British Prime Minister Margaret Thatcher, seeking to bolster President Reagan against the potential damage of the Iran-contra hearings, said yesterday that the world needs American leadership more than ever and that Reagan "is uniquely able to give it."

"It's a time of unprecedented opportunity if we are wise and skillful enough to grasp it," Thatcher told a smiling Reagan as she left the White House after a luncheon meeting. "Now more than ever, we need American leadership, and your president is uniquely able to give it, and will give it. We must not let slip the tremendous gains of the last few years."

Thatcher, who won reelection last month to a third term as prime minister, made a 12-hour visit here that had been billed by British commentators as an attempt to help Reagan break free from the Iran-contra revelations and get his administration into high gear on such foreign policy initiatives as arms control, Middle East peace and world economic prosperity.

She has been regarded as Reagan's closest friend among foreign leaders, and the two agree on many broad issues of social and economic policy. Interviewed on NBC's "Today" program yesterday about U.S.-Soviet negotiations to reduce medium-range, nuclear missiles in Europe, Thatcher said:

"I believe he's a great leader. Even during this difficult period, he has not let go his leadership role in any way . . . . I don't think {the Soviets} will find a politically weakened president. I have absolute trust in him."

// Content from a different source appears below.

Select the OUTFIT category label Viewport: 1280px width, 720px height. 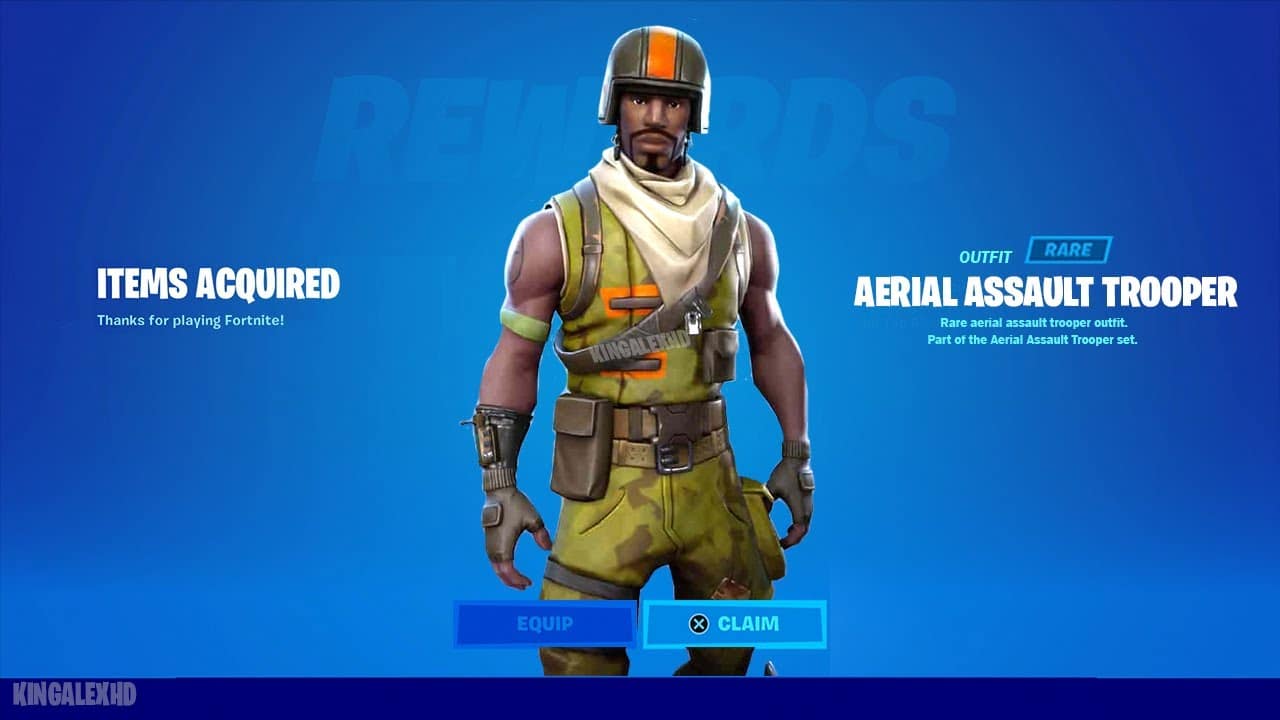[x=984, y=255]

Neither Thatcher nor Reagan mentioned the Iran-contra hearings directly. After Reagan saw Thatcher off at the White House, reporters shouted questions about the hearings to the president. He replied, "I will have a statement to make when the investigation is over," and walked back into the White House.

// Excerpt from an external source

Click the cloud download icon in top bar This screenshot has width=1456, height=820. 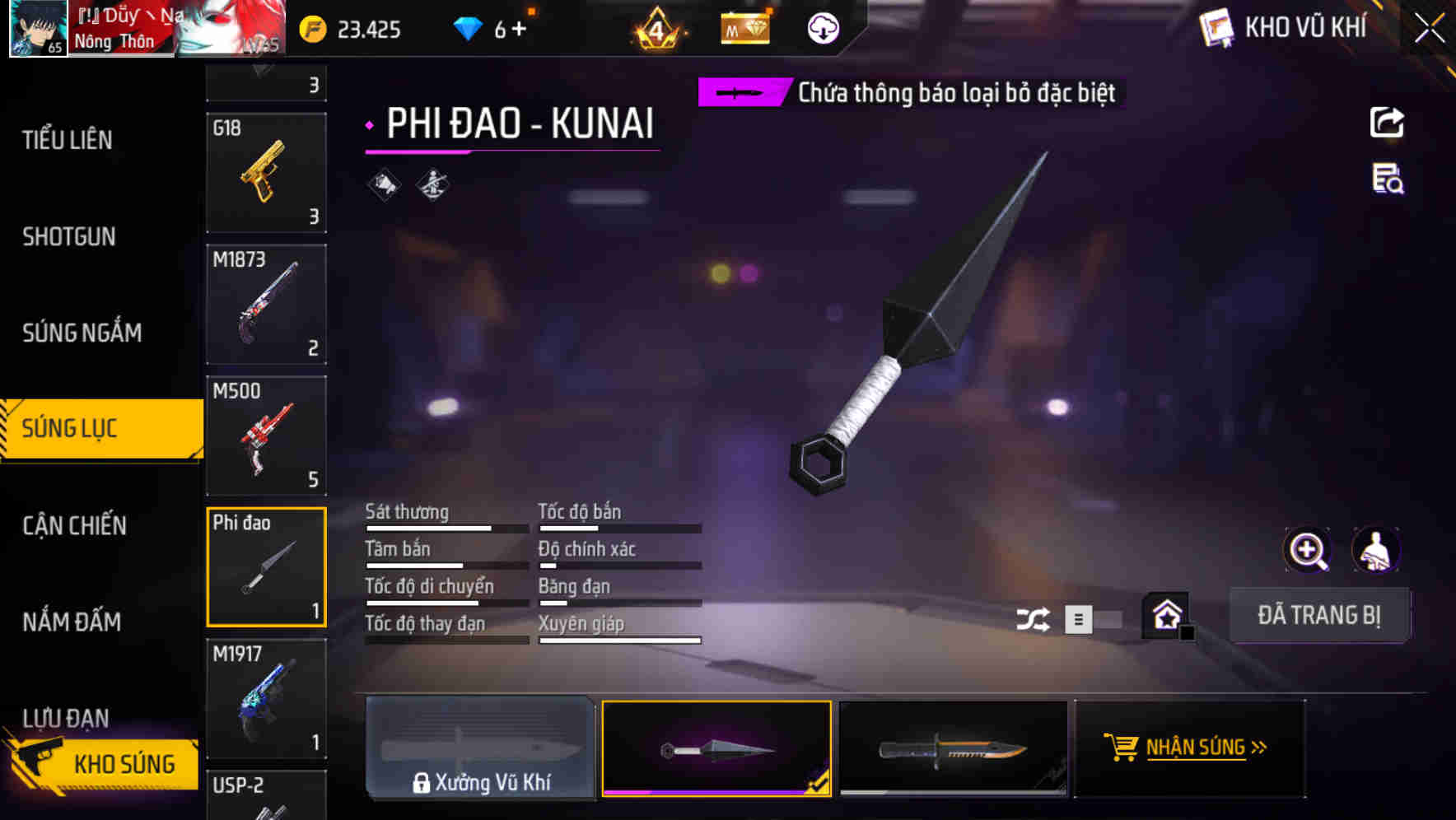(x=823, y=29)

Reagan earlier told reporters that he and Thatcher share "a high degree of agreement" on such issues as arms control, direct Arab-Israeli peace talks in the Middle East and ending the Iran-Iraq war in the Persian Gulf.

The U.S. and British governments are backing efforts in the U.N. Security Council for a resolution demanding a cease-fire between Iran and Iraq. The council is expected to adopt the resolution next week. Reagan said he and Thatcher want U.N. Secretary General Javier Perez de Cuellar to underscore its intent with a personal mission to the area.

"If either or both of the warring parties should refuse the U.N. call for a cessation of the fighting, an arms embargo should be brought to bear on those who reject this chance to end this bloody and senseless conflict," Reagan said.

On the Middle East, Thatcher said she and Reagan had explored how an international conference might help bring about direct talks between Israel and Jordan.

In regard to arms control, Thatcher said she and Reagan had agreed on the need for reductions in nuclear weapons without destroying the West's maintenance of effective deterrence against the Soviets. In past meetings, Reagan has trimmed his arms control initiatives to accommodate various specific concerns of Thatcher's, such as her insistence that any agreements have very strict provisions for verification. She, in turn, has backed U.S. proposals in this area.

However, one point on which there seems to be a detectable degree of difference between the two leaders involves the background against which arms talks and other efforts to improve superpower relations are taking place. In recent days, U.S. officials have complained that the Soviets are stalling or engaging in a "pause" that threatens hopes for a quick agreement on a summit meeting this fall between Reagan and Soviet leader Mikhail Gorbachev.

But Thatcher is known to feel that Gorbachev is not pulling away from a desire for accommodations with the West but instead is being forced to reduce the pace in order to address internal problems. In her White House remarks, she said: "Great changes are taking place in the world, including historic changes in the Soviet Union."